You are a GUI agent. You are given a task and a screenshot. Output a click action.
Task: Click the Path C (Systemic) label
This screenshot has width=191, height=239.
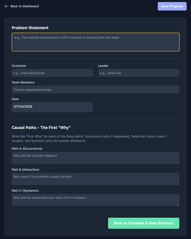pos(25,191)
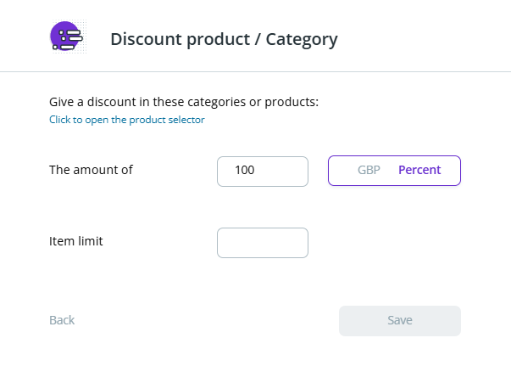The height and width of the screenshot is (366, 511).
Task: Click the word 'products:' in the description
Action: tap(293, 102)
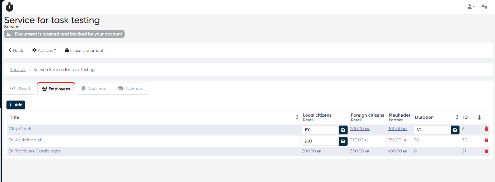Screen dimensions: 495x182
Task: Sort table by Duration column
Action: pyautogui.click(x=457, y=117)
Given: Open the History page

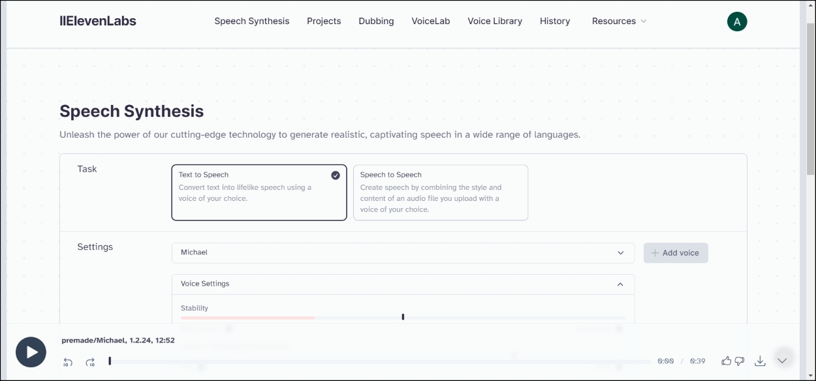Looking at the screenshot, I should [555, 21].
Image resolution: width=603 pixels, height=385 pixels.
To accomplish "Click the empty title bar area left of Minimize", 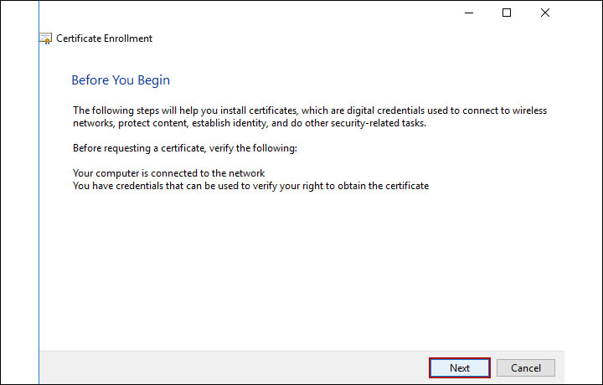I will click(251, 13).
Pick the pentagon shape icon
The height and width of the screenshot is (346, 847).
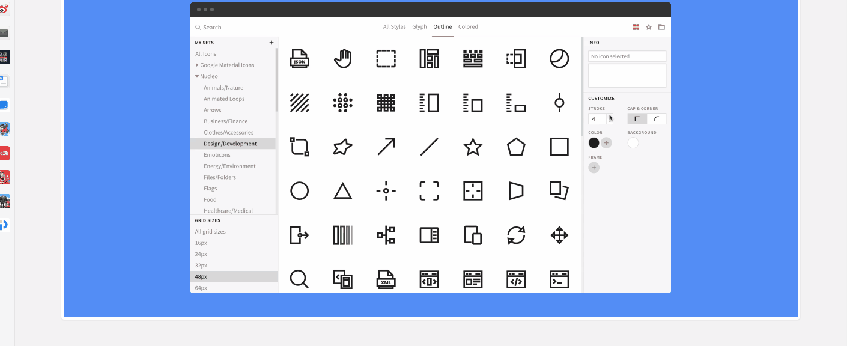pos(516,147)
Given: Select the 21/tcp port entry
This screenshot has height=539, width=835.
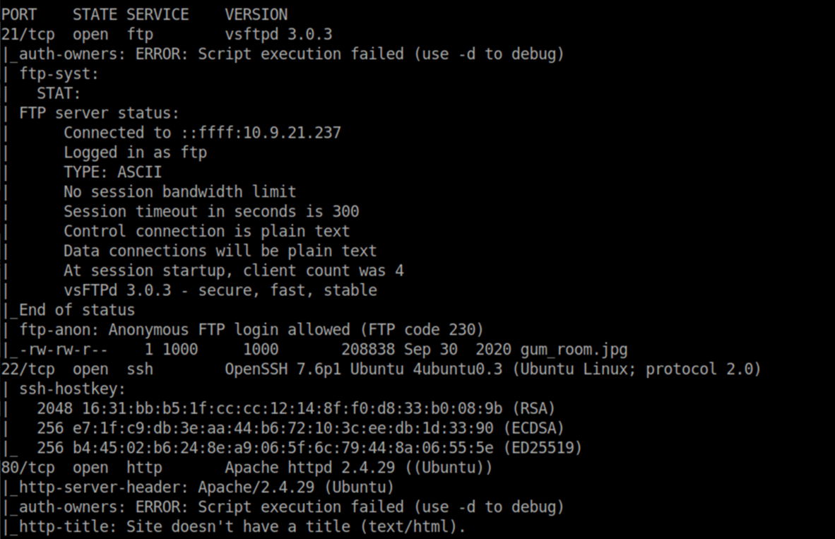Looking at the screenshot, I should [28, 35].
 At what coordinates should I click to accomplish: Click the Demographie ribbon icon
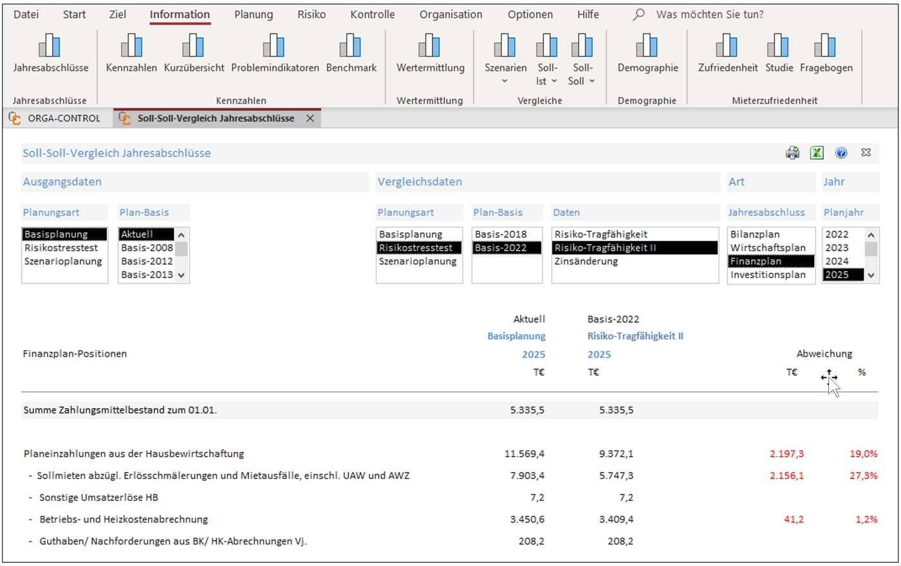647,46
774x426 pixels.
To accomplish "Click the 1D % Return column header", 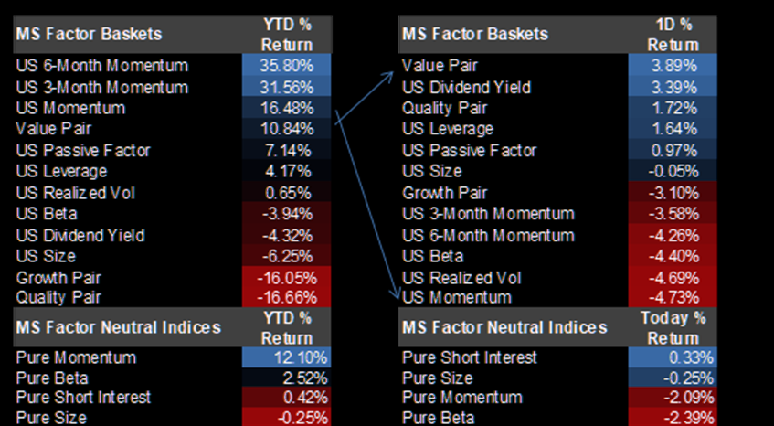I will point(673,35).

---

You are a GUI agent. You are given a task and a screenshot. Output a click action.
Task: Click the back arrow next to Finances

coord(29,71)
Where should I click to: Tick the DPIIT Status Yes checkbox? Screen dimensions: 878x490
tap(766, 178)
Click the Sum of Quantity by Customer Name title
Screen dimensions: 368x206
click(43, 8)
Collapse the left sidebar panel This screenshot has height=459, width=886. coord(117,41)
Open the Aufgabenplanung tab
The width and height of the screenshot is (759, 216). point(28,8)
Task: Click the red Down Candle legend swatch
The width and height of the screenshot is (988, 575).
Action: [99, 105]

==

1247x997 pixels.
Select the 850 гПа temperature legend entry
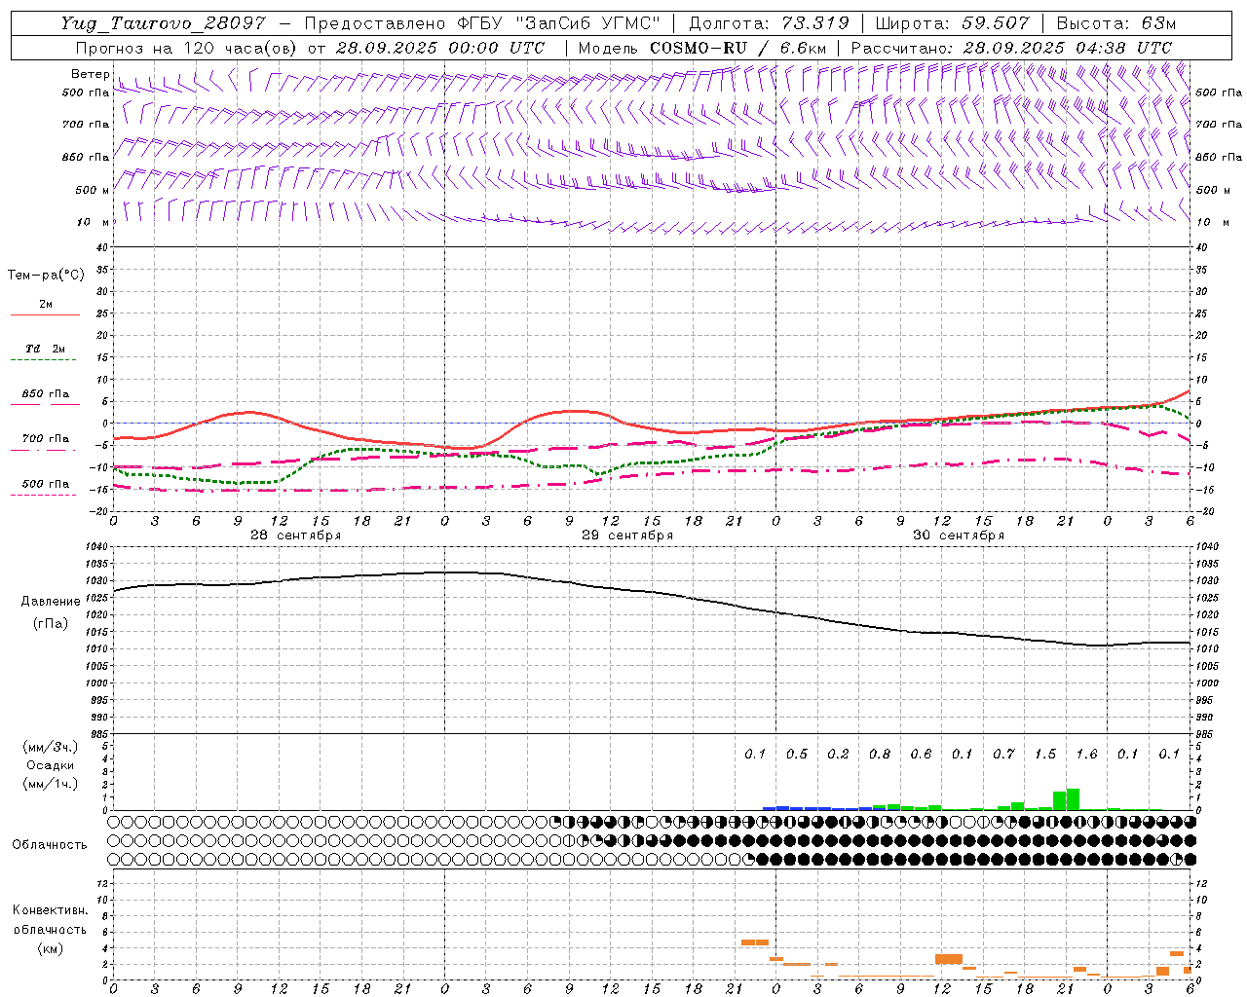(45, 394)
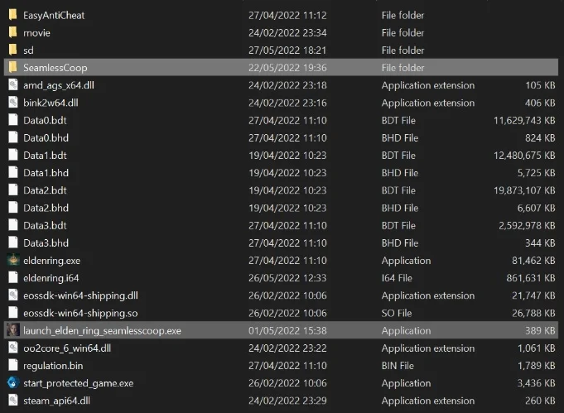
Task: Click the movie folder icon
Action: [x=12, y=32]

WHAT IS REQUIRED ▸ Each line in the listing that contains "pixels" should be returned.

WRITTEN ANSWER ▸
Image resolution: width=603 pixels, height=385 pixels.
774x426 pixels.
1247x997 pixels.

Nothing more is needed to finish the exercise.